Communications, Training, and Outreach
- Oversee the development and implementation of training programs and communications to make systems, network, and data users aware of and understand security policies and procedures.
Research and Analysis
- Lead or conduct special projects or studies related to information systems security.
- Stay well-informed of best practices in the IT security field, coordinate and/or evaluates new and emerging security practices and technologies, and recommends and promotes adoption as appropriate.
- Provides expert advice related to information and systems security to university executives and serves as an internal consulting resource on information security issues.

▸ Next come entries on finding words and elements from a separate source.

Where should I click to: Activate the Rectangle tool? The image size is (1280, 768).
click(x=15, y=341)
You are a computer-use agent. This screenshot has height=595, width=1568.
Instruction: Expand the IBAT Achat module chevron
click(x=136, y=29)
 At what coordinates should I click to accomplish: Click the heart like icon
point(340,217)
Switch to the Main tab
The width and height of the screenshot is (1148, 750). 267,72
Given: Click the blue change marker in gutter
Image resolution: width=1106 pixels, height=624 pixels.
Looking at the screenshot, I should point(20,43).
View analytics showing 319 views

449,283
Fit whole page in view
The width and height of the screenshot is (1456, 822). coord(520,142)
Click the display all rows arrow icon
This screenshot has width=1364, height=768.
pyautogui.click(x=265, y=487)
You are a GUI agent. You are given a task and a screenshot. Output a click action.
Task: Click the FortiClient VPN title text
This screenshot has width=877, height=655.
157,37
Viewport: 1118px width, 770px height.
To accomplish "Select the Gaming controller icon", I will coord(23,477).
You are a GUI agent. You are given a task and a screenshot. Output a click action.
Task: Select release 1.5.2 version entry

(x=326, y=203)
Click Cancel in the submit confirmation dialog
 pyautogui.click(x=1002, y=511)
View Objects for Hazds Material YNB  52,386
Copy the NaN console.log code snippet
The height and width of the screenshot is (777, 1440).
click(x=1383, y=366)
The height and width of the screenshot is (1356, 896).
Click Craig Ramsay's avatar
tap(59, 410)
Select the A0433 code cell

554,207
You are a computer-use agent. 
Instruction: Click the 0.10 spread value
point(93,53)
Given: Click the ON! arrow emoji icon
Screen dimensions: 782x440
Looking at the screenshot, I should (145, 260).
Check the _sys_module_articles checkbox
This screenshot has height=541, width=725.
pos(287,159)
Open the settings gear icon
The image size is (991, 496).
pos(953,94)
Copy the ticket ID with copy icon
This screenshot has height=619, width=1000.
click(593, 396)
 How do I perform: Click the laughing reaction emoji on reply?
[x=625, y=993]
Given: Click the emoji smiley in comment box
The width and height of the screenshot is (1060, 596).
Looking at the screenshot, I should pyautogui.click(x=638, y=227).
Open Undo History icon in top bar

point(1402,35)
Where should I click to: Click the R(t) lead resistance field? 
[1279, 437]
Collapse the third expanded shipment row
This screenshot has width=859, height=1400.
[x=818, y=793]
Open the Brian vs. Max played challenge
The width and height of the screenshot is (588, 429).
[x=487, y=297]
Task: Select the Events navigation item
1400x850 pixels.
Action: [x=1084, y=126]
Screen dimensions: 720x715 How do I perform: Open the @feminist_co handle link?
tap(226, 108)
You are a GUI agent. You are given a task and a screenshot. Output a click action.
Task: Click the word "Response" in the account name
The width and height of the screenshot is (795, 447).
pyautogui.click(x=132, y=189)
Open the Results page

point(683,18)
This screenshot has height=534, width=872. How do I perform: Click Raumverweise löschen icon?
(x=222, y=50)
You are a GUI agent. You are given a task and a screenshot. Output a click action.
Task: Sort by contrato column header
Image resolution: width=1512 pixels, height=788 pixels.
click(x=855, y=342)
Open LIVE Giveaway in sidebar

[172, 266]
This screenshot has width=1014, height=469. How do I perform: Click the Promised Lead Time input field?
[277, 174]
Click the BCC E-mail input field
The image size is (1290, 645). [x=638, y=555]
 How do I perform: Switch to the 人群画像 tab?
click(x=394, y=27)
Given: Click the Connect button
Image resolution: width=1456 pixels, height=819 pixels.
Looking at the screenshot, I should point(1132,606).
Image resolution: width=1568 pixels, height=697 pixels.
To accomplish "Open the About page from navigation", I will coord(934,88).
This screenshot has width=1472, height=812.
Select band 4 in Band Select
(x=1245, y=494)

- Serve as a member of the CIO's Executive Leadership Team and the Enterprise IT Leadership and Operations Management Teams.
- Represent the university with federal, state, local, and professional organizations in the area of IT security.
Required Minimum Qualifications:
- Bachelor's degree in computer science or related field, or bachelor's degree in an unrelated field plus at least ten (10) years' experience in information technology services
- Two years' experience in systems analysis, designing, coding, testing, and maintaining enterprise software applications
- Experience designing, implementing, and/or managing major components of an IT security program or managing an IT operations or service unit in a distributed technology environment
- Competence/experience in the areas of risk analysis and security management for data, information, and applications; IT security standards and best practices; privacy and security legislation; security architectures and technologies; incident detection and response; and disaster recovery support
- Experience coordinating the development and implementation of IT policies and procedures
- Experience evaluating and implementing new practices and technologies to improve an organization's over- all IT security program
- Experience working collaboratively with a wide range of individuals
- Experience building coalitions and professional relationships with internal and external constituencies to achieve results
- Strong interpersonal skills
- Strong analytical skills
- Must be able to acquire and maintain a top-secret security clearance
- Effective communicator (orally and in writing) with non-technical and technical audiences, including senior executives, managers, staff, vendors, and colleagues
- Post-baccalaureate degree in technology, business administration, or related field
- Certification relevant to IT security (CISA, CISM, CISSP, GIAC/GSEC, etc.)
- Experience working with IT security laws and regulations applicable in higher education
- Experience providing IT security services in a university setting with a distributed technology environment
- Experience developing and promoting awareness and training programs related to IT issues
Special Instructions to Applicants:
Applicants must submit:
- A cover letter reflecting how skills meet the requirements of the position
- The names, phone numbers, and email addresses of at least three professional references
Applicants must be currently authorized to work in the United States at the time of employment.
Screening of Applications Begins:
Screening of applicants will begin immediately.
Salary Range / Pay Rate:
$100,000 - $150,000
Equal Employment Opportunity:
Kansas State University is an Equal Opportunity Employer of individuals with disabilities and protected veterans and actively seeks diversity among its employees. Equal Employment Opportunity is the Law.
Background Screening Statement:
In connection with your application for employment, Kansas State University may procure a Background Screen on you as part of the process of considering your candidacy as an employee.